— Вот посмотри-ка на этот товар, — Самуил сверкнул перстнями в сторону стоящих несколько особняком в строю прочих невольников троих светлоглазых мужчин приблизительно тех же лет, в которых пребывал Хоза Шемарьи. — Посмотри, это та самая порода, которая в первые времена населяла Египет. Это те самые широкоплечие и узкобедрые люди, которых до сих пор рисуют потомки великих греков на всяких своих поделках. Это те богатыри, что сейчас обитают в стране Рус и в некоторых других странах от Сирийского моря[393] до окружающего землю Великого моря[394] на севере. И вот оно — наше время: ты можешь купить некогда заносчивого гордеца и употребить, как тебе вздумается. Посмотри, какие у них сильные руки, какие крепкие ноги; эти руки и ноги подарены тебе нашим Господом, чтобы пасти твои стада, чтобы возделывать твои виноградники. Или, может быть, ты испытываешь к ним чувство жалости или еще какие благодушные чувства?
Хоза прислушался к своим ощущениям и жалости там не нашел, однако какое-то, не исключено, что «благодушное» чувство таилось где-то на дне его души: эти люди казались ему невероятно красивыми. В бедняцких одеждах, нарочно к этому дню вымытых и даже украшенных какими-то цветными нитками для придания товару дополнительной привлекательности, они все равно смотрелись как-то… великолепно. Как-то, не смотря на униженное положение свое, открыто и, какой бы это ни показалось нелепостью, — свободно. Взгляд Хозы, точно отразившийся от глаз этих людей, как от чистого озерного зерцала, вернулся к нему, но вернулся уже будто бы взглядом чужим, тех высоких людей, чьи сильные ноги были скованы тяжелыми цепями. И он увидел небольшого жирноватого человечка, несмотря на все свои драгоценные наряды, все равно внешности довольно гадкой, к своим тридцати четырем годам измученного такими болезнями, о которых те, синеглазые, даже представления не имели, увидел он сторонними глазами себя, насмерть прикованного к благам земли, к серебряным своим идолам и к золотым своим идолам, к гремучим браслетам на женских ногах, и ожерельям, и опахалам, и сосудцам с духами, к драгоценным повязкам и покрывалам, платкам и кошелькам, расшитым безупречно правильным луллууном[395] из Темана[396]… И будто протест, словно мятеж, поднятый им же самим разбереженной ревностью, взболтал в его душе самую забористую злобу к тем и к тому, что только что представлялось ему прекрасным.
— Нет, если я испытываю что-то к этим жалким дуракам, то разве что какую-то… какую-то безотчетную ненависть. Не к кому-то или чему-то конкретно, а вот так… будто это происходит вообще в стороне от моей воли.
Самуил уже разговаривал с доверенным Иакова и не слушал Хозу, к тому же где-то поблизости завывал какой-то умалишенный, так что слова его, как это нередко случалось, тронули воздух безответно.
— Давай-ка, подведи к нам вон того, справа который, с ручищами огромными, — отдал распоряжение Самуил, и тотчас засуетились предупредительные торговцы, бросились к высокому человеку с красивой формы головой на длинной сильной шее, принялись прыгать вокруг него, стремясь поскорее вытолкать поближе к великородному своему единоплеменнику.

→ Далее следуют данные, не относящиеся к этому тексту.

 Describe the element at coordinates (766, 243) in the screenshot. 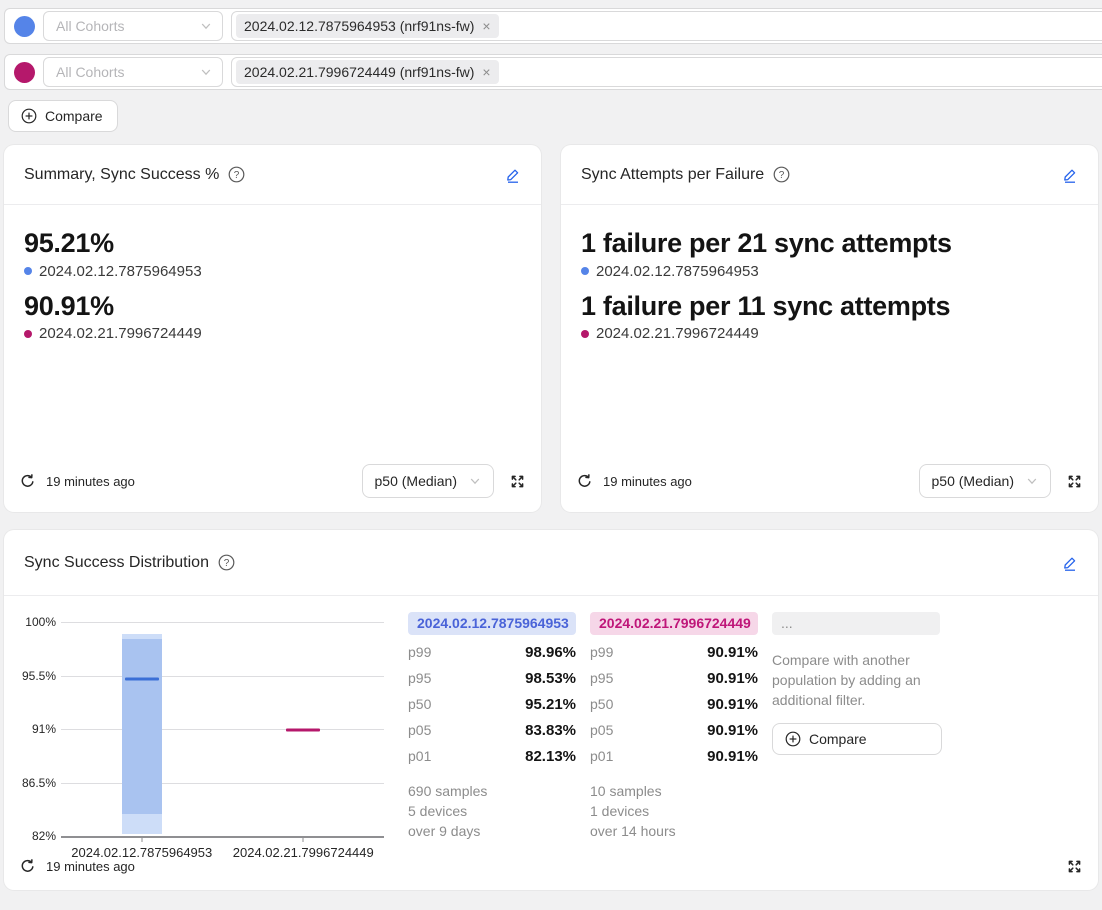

— Он откликается на имя Словиша, — пританцовывали вокруг Самуила торгаши. — Этот очень сильный, как все эти северные верзилы. Но, дорогой и глубокоуважаемый Самуил, эти русы так ленивы, иногда они ни в какую не хотят работать из-за своей природной лени и гордости, так что, вы знаете, зачастую без хорошей дубины, а то и… боле серьезных наказаний нет никакой возможности заставить их трудиться.
— Ну зачем же такая бесчеловечность, такое свирепство… Дубины… — довольно рассмеялся горделивый старик. — Мы должны быть добры к нашим рабам. Мы — справедливые хозяева. Наше бремя — легко. Наш ярем — благо! Ведь существуют более человечественные способы договориться. Ведь мы можем просто не дать ему кушать, если он не захочет выполнять порученную ему работу добросовестно и полно. Откуда он, говоришь?
— Из Русии. Из Киева.
Хоза Шемарьи невольно насторожился. Хотя многие годы и несчетные события отделяли его от одновременно враждебного и родного понятия — Киев, все же звучание этого слова по сей день вызывало в его душе очень слабую, но протяжную боль.
— Из Киева? — Самуил повернул подернувшееся хитрой гримасой лицо к своему приятелю. — Ты ведь, кажется, из Киева, да? А ну, спроси его чего-нибудь?